What the task asks: Continue the report on Pacific health workers recruited into Australian care jobs, starting after its last sentence.

**** Text shown ****

A report by the Centre for Future Work at The Australia Institute and Public Services International has also found that when workers get to Australia, many are being deskilled, underpaid and exploited.
Care workers have been added to the Pacific Australia Labor Mobility (PALM) scheme, traditionally aimed at seasonal agriculture workers like fruit pickers. This has led to skilled health workers - like nurses - quitting their jobs to take up better paid but lower skilled jobs in Australia.
The report details the harrowing state of the health systems in Fiji, Papua New Guinea, Samoa, the Solomon Islands and Vanuatu. Many health services and hospitals have been decimated, operating at 30-40 percent capacity or below.
The research reveals that not only are Pacific workers doing lower-skilled care jobs in Australia, they are vulnerable to poor treatment, due to their visa status.
"Workers have the right to cross borders for a better life for themselves and their families," said Fiona Macdonald, Director of the Centre for Future Work at The Australia Institute.

**** Information supplied ****

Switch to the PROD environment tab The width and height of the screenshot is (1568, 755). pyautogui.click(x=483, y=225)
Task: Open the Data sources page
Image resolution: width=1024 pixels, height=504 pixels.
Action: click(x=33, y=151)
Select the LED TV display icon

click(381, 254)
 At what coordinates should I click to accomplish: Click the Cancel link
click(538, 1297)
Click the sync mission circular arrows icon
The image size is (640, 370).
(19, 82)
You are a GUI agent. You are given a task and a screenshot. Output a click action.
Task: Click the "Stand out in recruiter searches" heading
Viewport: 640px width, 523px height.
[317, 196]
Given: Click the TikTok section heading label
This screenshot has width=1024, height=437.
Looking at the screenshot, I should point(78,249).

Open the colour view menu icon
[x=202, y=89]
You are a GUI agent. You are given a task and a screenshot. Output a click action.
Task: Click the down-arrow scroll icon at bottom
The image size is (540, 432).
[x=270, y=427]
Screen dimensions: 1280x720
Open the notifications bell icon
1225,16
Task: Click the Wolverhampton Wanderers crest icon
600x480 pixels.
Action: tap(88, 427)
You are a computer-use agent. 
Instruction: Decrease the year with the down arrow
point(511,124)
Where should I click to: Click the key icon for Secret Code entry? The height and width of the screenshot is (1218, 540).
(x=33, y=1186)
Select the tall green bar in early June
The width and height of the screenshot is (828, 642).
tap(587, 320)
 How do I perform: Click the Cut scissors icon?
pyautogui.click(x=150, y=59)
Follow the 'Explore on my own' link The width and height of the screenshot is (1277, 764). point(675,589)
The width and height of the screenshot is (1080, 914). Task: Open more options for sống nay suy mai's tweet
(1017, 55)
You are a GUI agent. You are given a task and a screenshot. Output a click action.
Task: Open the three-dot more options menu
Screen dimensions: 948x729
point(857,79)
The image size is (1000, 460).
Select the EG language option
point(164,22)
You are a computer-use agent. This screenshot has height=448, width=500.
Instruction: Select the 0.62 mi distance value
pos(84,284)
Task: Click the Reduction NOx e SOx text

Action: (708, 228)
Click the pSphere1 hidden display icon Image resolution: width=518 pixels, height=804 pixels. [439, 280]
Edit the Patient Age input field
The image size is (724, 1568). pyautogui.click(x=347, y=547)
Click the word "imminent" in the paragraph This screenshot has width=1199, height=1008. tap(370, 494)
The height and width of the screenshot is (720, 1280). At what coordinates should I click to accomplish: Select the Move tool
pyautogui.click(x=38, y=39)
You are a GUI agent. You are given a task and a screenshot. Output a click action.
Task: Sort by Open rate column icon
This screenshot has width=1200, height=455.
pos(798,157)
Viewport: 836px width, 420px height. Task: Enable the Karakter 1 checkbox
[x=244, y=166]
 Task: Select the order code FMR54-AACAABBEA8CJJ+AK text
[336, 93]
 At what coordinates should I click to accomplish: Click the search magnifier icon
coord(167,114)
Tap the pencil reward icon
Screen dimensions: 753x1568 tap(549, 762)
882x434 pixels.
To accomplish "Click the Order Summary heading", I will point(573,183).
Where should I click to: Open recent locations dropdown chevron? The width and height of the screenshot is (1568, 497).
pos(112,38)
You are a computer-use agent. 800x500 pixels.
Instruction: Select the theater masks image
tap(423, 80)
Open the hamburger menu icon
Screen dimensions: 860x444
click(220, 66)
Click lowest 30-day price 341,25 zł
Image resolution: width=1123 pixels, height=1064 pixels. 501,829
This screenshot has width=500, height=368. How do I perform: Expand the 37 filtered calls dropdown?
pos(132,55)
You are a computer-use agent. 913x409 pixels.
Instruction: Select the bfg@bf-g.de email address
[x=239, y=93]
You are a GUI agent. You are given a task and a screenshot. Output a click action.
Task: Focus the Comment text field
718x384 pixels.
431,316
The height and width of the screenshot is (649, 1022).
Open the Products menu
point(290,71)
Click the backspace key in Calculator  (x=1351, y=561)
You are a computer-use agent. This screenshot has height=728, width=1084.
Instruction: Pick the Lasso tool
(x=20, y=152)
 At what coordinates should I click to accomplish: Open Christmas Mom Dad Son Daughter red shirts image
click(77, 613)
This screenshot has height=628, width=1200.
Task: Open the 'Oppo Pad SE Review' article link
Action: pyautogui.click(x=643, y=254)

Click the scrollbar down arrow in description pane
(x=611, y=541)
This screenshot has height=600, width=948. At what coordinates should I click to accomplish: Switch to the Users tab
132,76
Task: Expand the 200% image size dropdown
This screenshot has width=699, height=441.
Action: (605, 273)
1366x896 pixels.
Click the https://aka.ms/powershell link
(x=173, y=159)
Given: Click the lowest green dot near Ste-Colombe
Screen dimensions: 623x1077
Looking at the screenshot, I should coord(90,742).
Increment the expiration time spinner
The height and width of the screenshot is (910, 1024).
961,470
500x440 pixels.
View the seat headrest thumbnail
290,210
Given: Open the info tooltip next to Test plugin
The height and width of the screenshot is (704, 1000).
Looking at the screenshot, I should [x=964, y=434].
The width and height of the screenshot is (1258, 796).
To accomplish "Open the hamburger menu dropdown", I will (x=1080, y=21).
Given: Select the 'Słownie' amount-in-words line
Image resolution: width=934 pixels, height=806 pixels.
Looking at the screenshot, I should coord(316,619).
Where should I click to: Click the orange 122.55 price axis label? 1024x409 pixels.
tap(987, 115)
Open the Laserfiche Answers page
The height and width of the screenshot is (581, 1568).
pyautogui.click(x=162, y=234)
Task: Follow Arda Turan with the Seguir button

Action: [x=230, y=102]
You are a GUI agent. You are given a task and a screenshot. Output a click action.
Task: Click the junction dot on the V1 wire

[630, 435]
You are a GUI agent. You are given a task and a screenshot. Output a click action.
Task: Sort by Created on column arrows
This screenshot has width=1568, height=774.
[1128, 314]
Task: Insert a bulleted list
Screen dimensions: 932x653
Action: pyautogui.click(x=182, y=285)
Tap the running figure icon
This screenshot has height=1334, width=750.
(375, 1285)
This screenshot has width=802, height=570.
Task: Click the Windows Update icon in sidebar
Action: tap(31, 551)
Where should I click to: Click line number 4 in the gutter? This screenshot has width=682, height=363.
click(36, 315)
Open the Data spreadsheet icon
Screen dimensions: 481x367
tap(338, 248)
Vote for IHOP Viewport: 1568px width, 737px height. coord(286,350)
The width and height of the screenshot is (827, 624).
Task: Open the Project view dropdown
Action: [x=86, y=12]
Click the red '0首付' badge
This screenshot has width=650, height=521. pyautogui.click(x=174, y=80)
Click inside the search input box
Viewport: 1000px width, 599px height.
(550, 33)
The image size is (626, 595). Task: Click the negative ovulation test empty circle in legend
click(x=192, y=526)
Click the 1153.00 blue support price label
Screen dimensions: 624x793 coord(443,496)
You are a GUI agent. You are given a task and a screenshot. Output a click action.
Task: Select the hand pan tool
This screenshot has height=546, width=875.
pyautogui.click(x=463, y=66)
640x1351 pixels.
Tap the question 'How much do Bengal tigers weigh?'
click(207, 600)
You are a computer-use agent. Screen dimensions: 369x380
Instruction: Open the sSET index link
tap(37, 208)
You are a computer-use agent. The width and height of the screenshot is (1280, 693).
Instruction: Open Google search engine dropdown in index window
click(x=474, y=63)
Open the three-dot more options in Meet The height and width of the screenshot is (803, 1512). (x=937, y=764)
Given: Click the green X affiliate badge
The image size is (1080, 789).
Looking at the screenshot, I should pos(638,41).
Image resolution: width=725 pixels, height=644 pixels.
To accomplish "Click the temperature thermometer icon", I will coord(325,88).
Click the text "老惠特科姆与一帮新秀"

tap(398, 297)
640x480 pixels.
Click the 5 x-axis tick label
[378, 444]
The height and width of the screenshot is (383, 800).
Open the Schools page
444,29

****

Exercise answer:
"But the current system is broken. It is rich countries taking from poor countries and giving nothing back. Australia and New Zealand are offloading their own care crises to their Pacific neighbours.
"Australia has vowed to invest in the health systems of its Pacific neighbours, not destroy them. It should be helping to build better, safer health facilities and train workers, not lure them away.
"We are taking workers out of a system already at breaking point, giving them jobs which are below their skill level and failing to protect them from exploitation and mistreatment.
"The recruiting and labour hire systems, including international schemes like PALM, need urgent reform. This should start with meaningful dialogue with the workers themselves."